En septembre 2013, le président Obama a nommé Jeanne Hulit administrateur provisoire de la Small Business Administration. Cette agence est dédiée au financement, au conseil des PME ; elle leur facilite également l’accès aux contrats du gouvernement fédéral [2]. Banquière de profession, J. Hulit a pris la direction des opérations régionales de la SBA en Nouvelle Angleterre en août 2009 puis, en février 2012, la responsabilité des programmes de financement, d’analyse du risque et de gestion opérationnelle pour la SBA.

Cette nomination suit une période d’incertitude concernant le futur de l’agence. Elle est attendue depuis février 2013, quand Karen Mills, alors administrateur de la SBA, a annoncé qu’elle ne se représenterait pas à un deuxième mandat de quatre ans. En janvier 2012, le président Obama avait annoncé la fusion de plusieurs ministères et agences : le Department of Commerce, le US Trade Representative, la banque Export Import Bank, et la SBA. Cette idée avait été reprise pendant la campagne présidentielle, avec la proposition de créer un poste ministériel de "Secrétaire au Business". Ces propositions, peut-être faites avec des arrières pensées électorales (les opposants républicains du président Obama ont cherché à de multiples reprises à diminuer le budget de l’agence, voire à la supprimer complètement), ne semblent cependant plus à l’ordre du jour, maintenant que Penny Pritzker a été nommée à la tête du Department of Commerce et que Michael Froman est devenu US Trade Representative.
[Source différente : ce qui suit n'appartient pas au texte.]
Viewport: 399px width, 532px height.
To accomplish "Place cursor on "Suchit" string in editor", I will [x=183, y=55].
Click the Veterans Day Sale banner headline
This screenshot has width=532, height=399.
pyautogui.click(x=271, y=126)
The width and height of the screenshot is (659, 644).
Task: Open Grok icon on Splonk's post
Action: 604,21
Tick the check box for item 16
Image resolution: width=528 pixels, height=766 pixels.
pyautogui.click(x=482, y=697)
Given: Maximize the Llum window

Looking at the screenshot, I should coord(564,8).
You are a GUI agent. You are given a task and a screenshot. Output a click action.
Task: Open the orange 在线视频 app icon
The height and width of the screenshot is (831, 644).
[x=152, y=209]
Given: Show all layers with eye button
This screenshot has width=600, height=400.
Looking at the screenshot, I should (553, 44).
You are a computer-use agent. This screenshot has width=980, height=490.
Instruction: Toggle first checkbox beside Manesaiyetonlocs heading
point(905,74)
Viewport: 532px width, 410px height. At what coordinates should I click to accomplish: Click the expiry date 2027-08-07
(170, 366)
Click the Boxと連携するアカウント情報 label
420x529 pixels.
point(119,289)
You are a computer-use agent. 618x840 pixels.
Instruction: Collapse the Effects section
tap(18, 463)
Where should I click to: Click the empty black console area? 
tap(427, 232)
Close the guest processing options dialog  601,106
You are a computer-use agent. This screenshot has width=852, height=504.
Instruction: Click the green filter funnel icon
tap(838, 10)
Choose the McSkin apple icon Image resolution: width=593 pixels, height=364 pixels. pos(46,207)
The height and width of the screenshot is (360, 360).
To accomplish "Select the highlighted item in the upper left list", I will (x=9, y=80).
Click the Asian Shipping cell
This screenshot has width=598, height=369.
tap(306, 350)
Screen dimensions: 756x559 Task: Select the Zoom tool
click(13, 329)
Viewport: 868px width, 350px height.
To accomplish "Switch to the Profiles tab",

Pour rappel, Karen Mills avait été nommée en pleine tempête économique. En 2009, le système financier était au bord de l’implosion, les banques ne prêtaient plus, et les entreprises souffraient. Le stimulus économique proposé par l’administration Obama, le American Recovery and Reinvestment Act de 2009 avait permis à la SBA d’augmenter à 90% - de façon temporaire - la quotité garantie des prêts bancaires, et supprimé en parallèle tous les frais de dossiers perçus par la SBA. Le résultat avait été immédiat : le nombre de contrats garantis avait immédiatement augmenté de 50%, leur valeur totale augmentant, elle, de 60%. Mais c’est surtout la loi de 2010 consacrée aux PME [3] qui a permis à la SBA de répondre à la demande des entreprises en plus que doublant le plafond des montants des prêts garantis par l’agence, pour atteindre un plafond de 5 millions de dollars. En simplifiant, pour les prêts de taille inférieure à 350.000 dollars, les formalités auxquelles les banques doivent se soumettre, la SBA a également augmenté de plus d’un millier le nombre de banques locales ou régionales participant à ses programmes. La SBA a pu ainsi apporter plus de 30 milliards de dollars à l’économie américaine en 2011.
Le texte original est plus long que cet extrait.